Com’è noto dalla Conferenza di Rio de Janeiro del 1992 in poi il tema ambientale ha via via assunto sempre più rilevanza e si è diffuso capillarmente nelle pratiche civili e industriali invadendo gli spazi della produzione, dello smaltimento, dell’acquisto di prodotti, della costruzione e gestione di edifici, della salvaguardia e del miglioramento dell’ambiente privato e pubblico che ci circonda.

Le molte normative che si sono susseguite da allora, sempre più mirate e dettagliate, confermano l’importanza dell’argomento e la volontà di molti Paesi, compresa l’Unione Europea, di procedere su questa strada in modo determinato.

L’ecolabel europeo per il turismo, rappresenta in modo trasparente l’intenzione di introdurre dei criteri di efficienza energetica e di rispetto dell’ambiente interno ed esterno alla struttura ricettiva al fine di ridurre i costi di gestione dovuti ai consumi energetici, poiché come sappiamo uno dei più importanti obiettivi europei dei prossimi anni, è quello dell’autosufficienza energetica che porterà i paesi UE a ridurre sensibilmente fino ad annullare, l’acquisto di energia prodotta con fonti energetiche non rinnovabili e acquistata all’esterno dei confini europei.

L’iter di certificazione per l’ottenimento del marchio richiede l’adeguamento a una serie di criteri: 37 obbligatori e 47 opzionali, questi ultimi da applicare sino al raggiungimento del punteggio scelto, da un minimo di 16.5, per aiutare gli operatori è stato istituito anche un sito internet europeo con le prime spiegazioni ed indicazioni.

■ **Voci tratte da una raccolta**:

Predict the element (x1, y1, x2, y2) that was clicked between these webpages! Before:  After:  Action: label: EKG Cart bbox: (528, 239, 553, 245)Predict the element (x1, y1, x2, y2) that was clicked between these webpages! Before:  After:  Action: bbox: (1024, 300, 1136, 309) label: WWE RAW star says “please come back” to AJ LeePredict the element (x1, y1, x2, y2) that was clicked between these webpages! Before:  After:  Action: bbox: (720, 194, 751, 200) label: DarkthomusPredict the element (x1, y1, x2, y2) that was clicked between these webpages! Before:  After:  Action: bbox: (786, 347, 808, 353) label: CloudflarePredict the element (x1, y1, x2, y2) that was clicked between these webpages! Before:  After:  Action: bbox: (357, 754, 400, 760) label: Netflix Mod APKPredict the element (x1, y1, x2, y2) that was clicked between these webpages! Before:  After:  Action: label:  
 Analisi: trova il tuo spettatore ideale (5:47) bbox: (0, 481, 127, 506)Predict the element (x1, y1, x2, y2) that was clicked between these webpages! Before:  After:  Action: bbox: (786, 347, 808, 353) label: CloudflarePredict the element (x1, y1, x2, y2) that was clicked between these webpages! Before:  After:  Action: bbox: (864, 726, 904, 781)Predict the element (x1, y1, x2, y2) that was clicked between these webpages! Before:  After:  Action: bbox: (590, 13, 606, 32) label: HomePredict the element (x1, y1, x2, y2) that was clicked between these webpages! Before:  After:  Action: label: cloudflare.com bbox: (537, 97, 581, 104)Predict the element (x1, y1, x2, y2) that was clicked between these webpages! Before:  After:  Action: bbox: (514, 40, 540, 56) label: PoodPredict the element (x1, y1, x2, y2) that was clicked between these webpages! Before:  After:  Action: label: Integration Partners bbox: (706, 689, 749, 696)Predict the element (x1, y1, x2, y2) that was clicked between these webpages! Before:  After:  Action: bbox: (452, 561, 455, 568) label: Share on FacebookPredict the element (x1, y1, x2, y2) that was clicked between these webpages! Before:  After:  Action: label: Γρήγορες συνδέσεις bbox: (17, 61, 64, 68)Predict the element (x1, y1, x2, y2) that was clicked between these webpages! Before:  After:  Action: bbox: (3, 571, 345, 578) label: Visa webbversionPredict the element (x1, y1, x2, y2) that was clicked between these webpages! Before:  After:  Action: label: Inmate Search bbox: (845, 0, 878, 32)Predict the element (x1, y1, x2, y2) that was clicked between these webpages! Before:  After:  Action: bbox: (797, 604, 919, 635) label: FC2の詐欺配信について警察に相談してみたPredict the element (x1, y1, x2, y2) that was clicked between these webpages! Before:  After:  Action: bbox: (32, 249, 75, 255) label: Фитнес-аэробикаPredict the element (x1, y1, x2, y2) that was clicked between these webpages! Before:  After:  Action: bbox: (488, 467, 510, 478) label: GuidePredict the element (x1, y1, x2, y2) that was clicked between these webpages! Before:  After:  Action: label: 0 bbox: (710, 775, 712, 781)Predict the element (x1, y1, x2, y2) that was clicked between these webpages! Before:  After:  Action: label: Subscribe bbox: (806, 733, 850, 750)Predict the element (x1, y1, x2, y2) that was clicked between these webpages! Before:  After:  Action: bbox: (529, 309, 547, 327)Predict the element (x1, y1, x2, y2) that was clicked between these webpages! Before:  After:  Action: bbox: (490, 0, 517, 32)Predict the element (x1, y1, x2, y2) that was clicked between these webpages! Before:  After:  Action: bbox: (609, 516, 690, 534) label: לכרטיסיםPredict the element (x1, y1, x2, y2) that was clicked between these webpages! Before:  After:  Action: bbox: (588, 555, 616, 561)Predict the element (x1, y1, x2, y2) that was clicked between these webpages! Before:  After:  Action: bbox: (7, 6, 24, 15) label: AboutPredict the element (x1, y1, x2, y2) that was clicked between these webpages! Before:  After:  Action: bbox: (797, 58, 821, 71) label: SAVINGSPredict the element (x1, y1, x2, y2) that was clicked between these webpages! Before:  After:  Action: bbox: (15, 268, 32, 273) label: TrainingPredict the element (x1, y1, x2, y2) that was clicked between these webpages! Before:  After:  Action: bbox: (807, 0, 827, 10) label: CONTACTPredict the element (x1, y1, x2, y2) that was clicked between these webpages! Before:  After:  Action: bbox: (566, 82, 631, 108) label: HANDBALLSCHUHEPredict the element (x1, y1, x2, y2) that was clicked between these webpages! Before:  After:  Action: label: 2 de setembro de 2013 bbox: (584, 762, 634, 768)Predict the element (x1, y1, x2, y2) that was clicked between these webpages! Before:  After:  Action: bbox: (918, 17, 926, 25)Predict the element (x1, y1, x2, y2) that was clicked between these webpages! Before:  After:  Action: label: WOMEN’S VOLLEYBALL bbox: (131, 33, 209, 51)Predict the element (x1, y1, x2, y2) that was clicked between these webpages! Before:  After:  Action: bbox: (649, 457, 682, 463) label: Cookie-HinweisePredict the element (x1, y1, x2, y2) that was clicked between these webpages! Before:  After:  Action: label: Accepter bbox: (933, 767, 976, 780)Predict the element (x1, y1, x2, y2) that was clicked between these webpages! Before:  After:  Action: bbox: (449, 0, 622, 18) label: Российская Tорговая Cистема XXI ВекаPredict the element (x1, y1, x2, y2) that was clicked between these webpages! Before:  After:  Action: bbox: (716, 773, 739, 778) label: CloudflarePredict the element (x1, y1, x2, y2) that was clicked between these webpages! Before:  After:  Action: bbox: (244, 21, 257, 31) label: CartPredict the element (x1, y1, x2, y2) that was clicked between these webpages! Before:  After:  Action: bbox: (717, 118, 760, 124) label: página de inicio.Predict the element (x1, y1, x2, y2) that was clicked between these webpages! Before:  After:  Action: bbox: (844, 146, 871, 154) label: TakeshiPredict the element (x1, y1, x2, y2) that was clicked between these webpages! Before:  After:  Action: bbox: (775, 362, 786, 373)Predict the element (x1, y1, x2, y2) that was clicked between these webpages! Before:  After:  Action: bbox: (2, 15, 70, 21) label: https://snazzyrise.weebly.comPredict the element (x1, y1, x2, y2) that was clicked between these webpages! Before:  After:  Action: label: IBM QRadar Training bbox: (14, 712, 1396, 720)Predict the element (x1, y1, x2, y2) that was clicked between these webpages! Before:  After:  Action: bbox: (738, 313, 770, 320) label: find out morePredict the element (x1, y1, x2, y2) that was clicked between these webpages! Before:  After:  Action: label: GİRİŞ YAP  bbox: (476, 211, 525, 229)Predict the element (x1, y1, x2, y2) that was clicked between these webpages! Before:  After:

■ **USANDO LE INFORMAZIONI**:
1. Quali spazi, secondo il brano sull'ecolabel europeo per il turismo, ha invaso il tema ambientale diffondendosi nelle pratiche civili e industriali? Elencali tutti.
2. Prosegui il brano sull'ecolabel europeo per il turismo a partire dalla frase sul sito internet europeo istituito per aiutare gli operatori.

■ **RISPOSTE NUMERATE**:
1.
- la produzione
- lo smaltimento
- l'acquisto di prodotti
- la costruzione e gestione di edifici
- la salvaguardia e il miglioramento dell'ambiente privato e pubblico che ci circonda

2.
Questa procedura indica le azioni migliorative possibili e contestualmente fornisce al turista garanzie circa il contenimento dell’inquinamento atmosferico, idrico e del suolo, la corretta gestione dei rifiuti, una consistente riduzione degli sprechi energetici, la protezione dell’ambiente naturale e un’alimentazione sana e corretta, con evidenti ricadute positive sulla salute umana. Il marchio può essere richiesto dalla maggioranza delle tipologie ricettive, dal campeggio alla pensione, al villaggio turistico, al bed & breakfast, sino alle locande ed alberghi.

L’intenzione principale del sistema è quella di fornire agli operatori un vantaggio misurabile e verificabile nel contenimento del consumo di risorse e dei costi segnalando i punti deboli e i miglioramenti strutturali e gestionali possibili, anche se per la realizzazione di alcuni criteri è ineludibile l’attività di un professionista, soprattutto per le parti strutturali edilizie e impiantistiche.

Secondariamente di fornire, attraverso la visibilità dell’etichetta ecologica, una forma aggiuntiva di pubblicità comunicando il raggiungimento di un’eccellenza e una cura particolarmente attenta alle esigenze e al benessere complessivo della clientela nel pieno rispetto dell’ambiente.

Per questi motivi la struttura ricettiva oggi è diventata una realtà che richiede una gestione e un’offerta sempre più preparata, specifica e qualificata per cogliere l’opportunità di un mercato in espansione e trasversale. Dunque oggi per le aziende che operano nel settore turistico la scelta di posizionarsi nella categoria che adotta una maggiore attenzione verso la salvaguardia ambientale può essere considerata una vera a propria scelta consapevole di marketing e un posizionamento strategico per accogliere la domanda espressa e non soddisfatta di benessere che proviene dal turista moderno sempre più consapevole e sensibile al tema secondo il motto “Good business is Green business”.